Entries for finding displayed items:

__________________________________________________

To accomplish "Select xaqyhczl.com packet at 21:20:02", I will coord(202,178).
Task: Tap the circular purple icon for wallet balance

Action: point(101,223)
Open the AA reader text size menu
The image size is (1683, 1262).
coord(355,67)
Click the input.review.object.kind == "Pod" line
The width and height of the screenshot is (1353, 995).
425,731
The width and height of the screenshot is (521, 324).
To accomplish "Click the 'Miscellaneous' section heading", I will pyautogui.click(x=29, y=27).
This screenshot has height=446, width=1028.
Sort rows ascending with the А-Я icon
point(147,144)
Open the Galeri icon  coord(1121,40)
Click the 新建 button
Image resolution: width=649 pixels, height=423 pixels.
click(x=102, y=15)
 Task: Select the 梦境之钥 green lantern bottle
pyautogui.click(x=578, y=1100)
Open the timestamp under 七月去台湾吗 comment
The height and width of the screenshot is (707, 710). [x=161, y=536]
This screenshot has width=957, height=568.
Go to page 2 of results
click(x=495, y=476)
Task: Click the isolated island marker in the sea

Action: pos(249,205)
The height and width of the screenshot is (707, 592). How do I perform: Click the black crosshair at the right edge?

__________________________________________________

* **WHAT IS EXPECTED**
Extract every line from the entries above and reproduce each one without any change.

* **OUTPUT OF THE TASK**
To accomplish "Select xaqyhczl.com packet at 21:20:02", I will coord(202,178).
Task: Tap the circular purple icon for wallet balance

Action: point(101,223)
Open the AA reader text size menu
The image size is (1683, 1262).
coord(355,67)
Click the input.review.object.kind == "Pod" line
The width and height of the screenshot is (1353, 995).
425,731
The width and height of the screenshot is (521, 324).
To accomplish "Click the 'Miscellaneous' section heading", I will pyautogui.click(x=29, y=27).
This screenshot has height=446, width=1028.
Sort rows ascending with the А-Я icon
point(147,144)
Open the Galeri icon  coord(1121,40)
Click the 新建 button
Image resolution: width=649 pixels, height=423 pixels.
click(x=102, y=15)
 Task: Select the 梦境之钥 green lantern bottle
pyautogui.click(x=578, y=1100)
Open the timestamp under 七月去台湾吗 comment
The height and width of the screenshot is (707, 710). [x=161, y=536]
This screenshot has width=957, height=568.
Go to page 2 of results
click(x=495, y=476)
Task: Click the isolated island marker in the sea

Action: pos(249,205)
The height and width of the screenshot is (707, 592). How do I perform: Click the black crosshair at the right edge?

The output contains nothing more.